After the strike followed from the 29th of July until 2nd of August an active service deployment of the cantonal infantry unit in Göschenen and later on an unarmed federal intervention under the leadership of a federal commissioner and Councillor, Colonel Hans Hold.

==Investigation==
The investigation reports of the Uri canton, that were demanded by the Federal Council were deemed as insufficient, because only the criminal aspects of the strike were presented in it. Therefore, the Federal Council decided that there should be a new investigation, which would encompass three key points: the relationship between the workers and the company, the sanitary conditions, and the legitimacy of the police and military measures, undertaken by the Uri canton. Colonel Hans Hold was assigned to lead the investigation, beginning his assignment on the 23rd of September.

Councillor Hold then submitted two reports to the Federal Council, one of which would get published in the Swiss federal gazette.

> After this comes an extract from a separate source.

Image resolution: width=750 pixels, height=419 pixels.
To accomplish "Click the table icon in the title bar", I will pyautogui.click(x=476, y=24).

There Hold would describe in addition to the turn of events, the difficult living and working conditions of the guest workers:

Many workers, who make together Ménage, feed themselves at a sum of 60-80 Cts. daily, which considering the consuming tunnel work, after statements by the doctors, is completely inadequate and gives rise to multiple symptoms of illness.
— Hans Hold, Report from the 16th of October 1875

In a second unpublished report he criticized the lawlessness and sanitary conditions at the big construction site:

Almost at the same time a murdered worker would be found in Airolo by the tunnel entrance. The name of the person wasn't even determined, let alone a further investigation.
— Hans Hold, Report from the 27th of October 1875

The Swiss envoy Giovanni Battista Pioda in Rome reported on the 29th of December 1875, that the published report of Colonel Hold, which had previously announced demands for compensation for the bereaved and injured was deemed as satisfactory by the Italian government.

==Literature==
- Bericht des eidg. Kommissärs Hrn. Hold über die Unruhen in Göschenen am 27. und 28. Juli 1875. BBl 1875 IV 621 ff.
- Untersuchung zu den Arbeiterunruhen von Göschenen. vertrauliches Schreiben von Hans Hold an das Justiz- und Polizeidepartement vom 27. Oktober 1875 (Handschrift). Schweizerisches Bundesarchiv, Bestand E 53/166.
- Tobias Kästli: Der Streik der Tunnelarbeiter am Gotthard 1875. Quellen und Kommentar. Z-Verlag, Basel 1977.
- Konrad Kuoni: Der Bau des Gotthard-Eisenbahntunnels (1872–1881). In: Ferrum, Nachrichten aus der Eisenbibliothek, Band 80 2008, S. 99–112.
- Alfred A. Häsler: Gotthard: Als die Technik Weltgeschichte schrieb. Huber, Frauenfeld 1982, ISBN 3-7193-0806-5, S. 163–172.